[PATCH net-next 00/37] rxrpc: Implement jumbo DATA transmission and RACK-TLP

From: David Howells
Date: Mon Dec 02 2024 - 12:19:06 EST


Here's a series of patches to implement two main features:

(1) The transmission of jumbo data packets whereby several DATA packets of
a particular size can be glued together into a single UDP packet,
allowing us to make use of larger MTU sizes. The basic jumbo
subpacket capacity is 1412 bytes (RXRPC_JUMBO_DATALEN) and, say, an
MTU of 8192 allows five of them to be transmitted as one.

An alternative (and possibly more efficient way) would be to
expand/shrink the capacity of each DATA packet to match the MTU and
thus save on header and tail-gap overhead, but the Rx protocol does
not provide a mechanism for splitting the data - especially as the
transported data is encrypted per-packet - and so UDP fragmentation
would be the only way to handle this.

In fact, in the future, AF_RXRPC also needs to look at shrinking the
packet size where the MTU is smaller - for instance in the case of
being carried by IPv6 over wifi where there isn't capacity for a 1412
byte capacity.

(2) RACK-TLP to manage packet loss and retransmission in conjunction with
the congestion control algorithm.

These allow for better data throughput and work towards being able to have
larger transmission windows.

To this end, the following changes are also made:

(1) Use a single large array of kvec structs for the I/O thread rather
than having one per transmission buffer. We need a much bigger
collection of kvecs for ping padding

(2) Implement path-MTU probing by sending padded PING ACK packets and
monitoring for PING RESPONSE ACKs. The pmtud value determined is used
to configure the construction of jumbo DATA packets.

———

According to the rxrpc patch series description above, how many jumbo subpackets can an MTU of 8192 carry as one transmission?

▸ Source data:
———

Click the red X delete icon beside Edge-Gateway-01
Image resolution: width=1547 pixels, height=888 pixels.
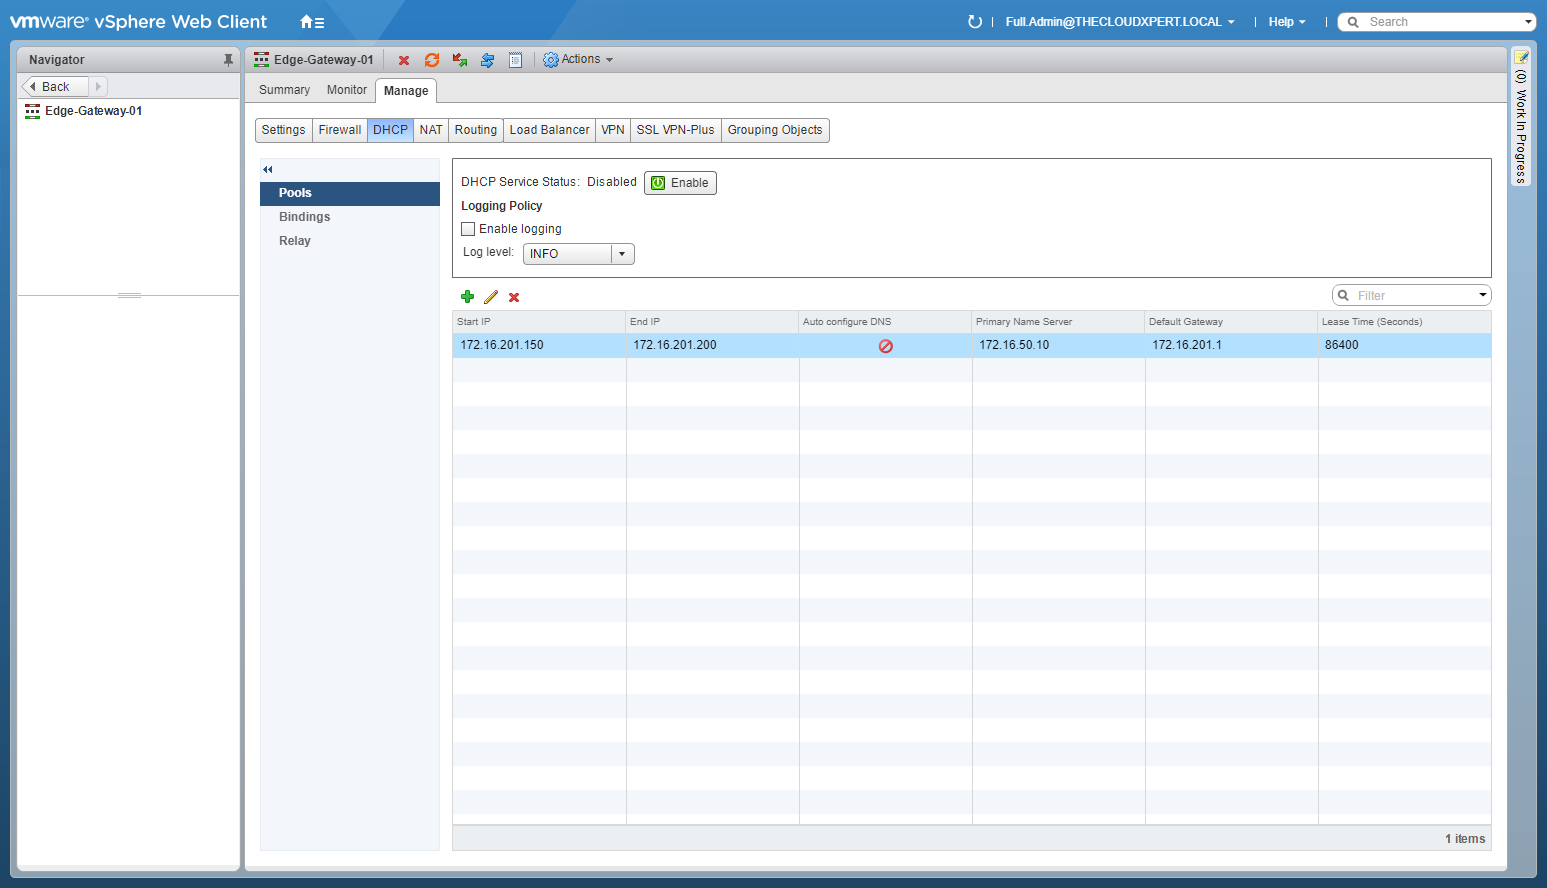(404, 60)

———

▸ Solution to the exercise: Five.